# Text under study
%%
Having a detached, outside perspective on those issues isn’t enough. Psychologists have to take all the many factors that go into people’s lives and be able to put the puzzle together to fish the why out of the what. It really is like a puzzle in some cases, and you need the kind of brain that somehow can snap the pieces together when you see them, making connections that your patients or even their closest friends and family can’t see.
5. Communication
Naturally, when you are putting those insights together, it doesn’t do you any good if you can’t communicate them back to the patient. Or, if you are research or theorist, to communicate your insights out to the wider world of psychology.
That makes excellent communication skills an absolute must for psychologists. You have to be able to ask the right questions to get the information you need to start off with. Then you need to have the tact and skill to follow up with sometimes sensitive questions. Finally, you have to be able to put together your own thoughts, either in speech or writing, to help other people understand what you have come to understand. It’s a tall order, but it’s a bare minimum for being successful as a psychologist.
%%
# Supplied information
%%
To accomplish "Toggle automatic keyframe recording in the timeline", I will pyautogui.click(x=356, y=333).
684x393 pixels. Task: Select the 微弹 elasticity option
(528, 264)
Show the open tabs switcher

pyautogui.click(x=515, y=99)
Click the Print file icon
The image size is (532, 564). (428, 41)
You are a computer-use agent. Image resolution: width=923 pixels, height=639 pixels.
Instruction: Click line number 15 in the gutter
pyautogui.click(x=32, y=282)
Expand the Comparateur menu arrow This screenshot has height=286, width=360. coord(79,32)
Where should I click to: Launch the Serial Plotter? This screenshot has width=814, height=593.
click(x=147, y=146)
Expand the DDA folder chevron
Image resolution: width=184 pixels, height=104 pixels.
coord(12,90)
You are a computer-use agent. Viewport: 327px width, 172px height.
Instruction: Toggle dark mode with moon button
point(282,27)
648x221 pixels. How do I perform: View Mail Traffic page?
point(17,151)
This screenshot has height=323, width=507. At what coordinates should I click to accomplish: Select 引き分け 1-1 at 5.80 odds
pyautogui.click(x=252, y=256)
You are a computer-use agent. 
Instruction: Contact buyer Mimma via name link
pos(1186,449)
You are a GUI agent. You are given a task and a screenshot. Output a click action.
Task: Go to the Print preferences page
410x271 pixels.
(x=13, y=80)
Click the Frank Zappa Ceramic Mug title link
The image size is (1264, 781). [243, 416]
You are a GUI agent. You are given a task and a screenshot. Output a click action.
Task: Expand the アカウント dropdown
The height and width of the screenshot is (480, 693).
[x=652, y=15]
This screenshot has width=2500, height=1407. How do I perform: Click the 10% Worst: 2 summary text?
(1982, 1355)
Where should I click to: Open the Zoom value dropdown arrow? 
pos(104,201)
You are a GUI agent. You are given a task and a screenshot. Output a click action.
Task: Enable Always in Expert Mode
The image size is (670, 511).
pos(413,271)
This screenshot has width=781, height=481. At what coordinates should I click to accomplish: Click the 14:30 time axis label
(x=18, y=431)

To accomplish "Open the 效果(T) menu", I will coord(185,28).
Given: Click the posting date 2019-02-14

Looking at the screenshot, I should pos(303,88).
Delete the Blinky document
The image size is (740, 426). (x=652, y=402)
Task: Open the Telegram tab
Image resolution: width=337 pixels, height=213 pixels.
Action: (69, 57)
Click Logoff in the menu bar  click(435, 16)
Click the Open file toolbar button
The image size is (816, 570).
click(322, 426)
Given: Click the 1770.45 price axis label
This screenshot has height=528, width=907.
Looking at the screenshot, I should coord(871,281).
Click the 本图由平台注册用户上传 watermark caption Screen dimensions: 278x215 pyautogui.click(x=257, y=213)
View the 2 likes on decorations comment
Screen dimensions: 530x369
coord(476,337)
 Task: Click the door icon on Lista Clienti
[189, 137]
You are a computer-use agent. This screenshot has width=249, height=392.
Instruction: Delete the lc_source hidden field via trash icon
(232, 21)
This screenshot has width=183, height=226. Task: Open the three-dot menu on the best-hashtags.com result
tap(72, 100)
%%
# What you will do
• 1. For the passage on skills psychologists need, decide whether each statement agrees with it. Answer yes or no for each, quoting the deciding words.
(a) A detached, outside perspective is enough for a psychologist.
(b) Excellent communication skills are called an absolute must for psychologists.
(c) Psychologists must put their thoughts together in writing only.
• 2. Carry on the passage on skills psychologists need from its last sentence.
The rows come from a separate source.

# Answers below
• 1.
(a) No: "Having a detached, outside perspective on those issues isn’t enough."
(b) Yes: "That makes excellent communication skills an absolute must for psychologists."
(c) No: "either in speech or writing"

• 2.
6. Curiosity
Even if you aren’t a researcher by position, every psychologist has to have a basic level of curiosity about psychological phenomena and what makes people tick. If you aren’t interested in those innermost experiences, you aren’t likely to pursue the threads of thoughts as far as they need to be taken. You won’t be asking the right questions, and you may not take the time that is needed to really think through psychological experiences and get to the heart of the matter.
7. Flexibility
One of the great things about psychology is the variety. Even when you specialize in a particular niche, you’ll find out really quickly that ever single case is different. Every person is unique. That means your approach, whether studying or treating that person, will need to be adaptable.
Solutions that work for one case of depression may be the totally wrong call when treating a different person with the same issue. Your professional discretion is the only thing standing between success and disaster in those decisions. You need to understand the differences and have the flexibility to change up your approach when it is called for.
8. Diligence
Finally, you need to have the attitude and the fortitude to see things through to the end. Patience by itself isn’t enough. You also need the drive to keep your other important skills honed. When you flexibility starts to harden up, when your curiosity levels get low, when your communication takes extra effort… that’s when you have to be extra diligent to make sure you are maintaining your professional standards and offering the kind of treatment that psychologists have to deliver.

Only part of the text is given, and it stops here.